The diagram i posted gives them far more options on how to use their connections both when it comes to wired or wireless, its cheaper and has fallover (SOMETHING ELSE IT WAS ACCUSED OF NOT HAVING) if one connection fails... Its clearly explained...
http://www.abptech.com/blog/draytek-2920n-automatic-load-balancing-configuration

As said, yes the diagram clearly explains what everyone else has been suggesting in the thread, it's this addition of some wireless capability at the modem locations that's causing the issues that people have with the solution which is not present in the ABPTech link.

All the diagrams in the thread are basically the same thing, the only difference with what you are saying is that if you used wireless modem/routers at the modem location you could add additional wireless capability that when in a bridging mode would expand the range of the wireless network.

I'll agree with others that setting it up like that will just get messy all round but yeah you could do that if you really wanted/needed to.

First thing I'd ask the OP though is whether wireless is even a consideration in his requirements, or if he has any issues with wireless coverage to warrant the extra complication. As it stands wireless has not even been mentioned nor any issues with current coverage, you'd be much better off just adding some wireless APs the 'right' side of the load balanced router if that was the case.

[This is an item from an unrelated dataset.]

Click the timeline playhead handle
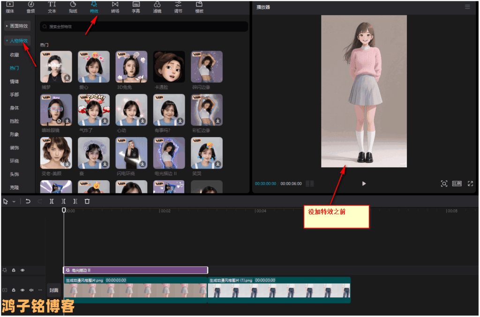Viewport: 480px width, 317px height. pyautogui.click(x=64, y=210)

As it stands though I'd have thought a 2830n would provide adequate wireless coverage on it's own to negate the need for anything extra.

There's also this link if anyone wants more pretty pictures from a source that should be at least as knowledgeable as ABPTech ;) http://www.draytek.co.uk/information/our-technology/failover

I think this is becoming unnecessarily complicated..

Dear god yes, lets leave wireless out of this for now as it's not necessarily even relevant!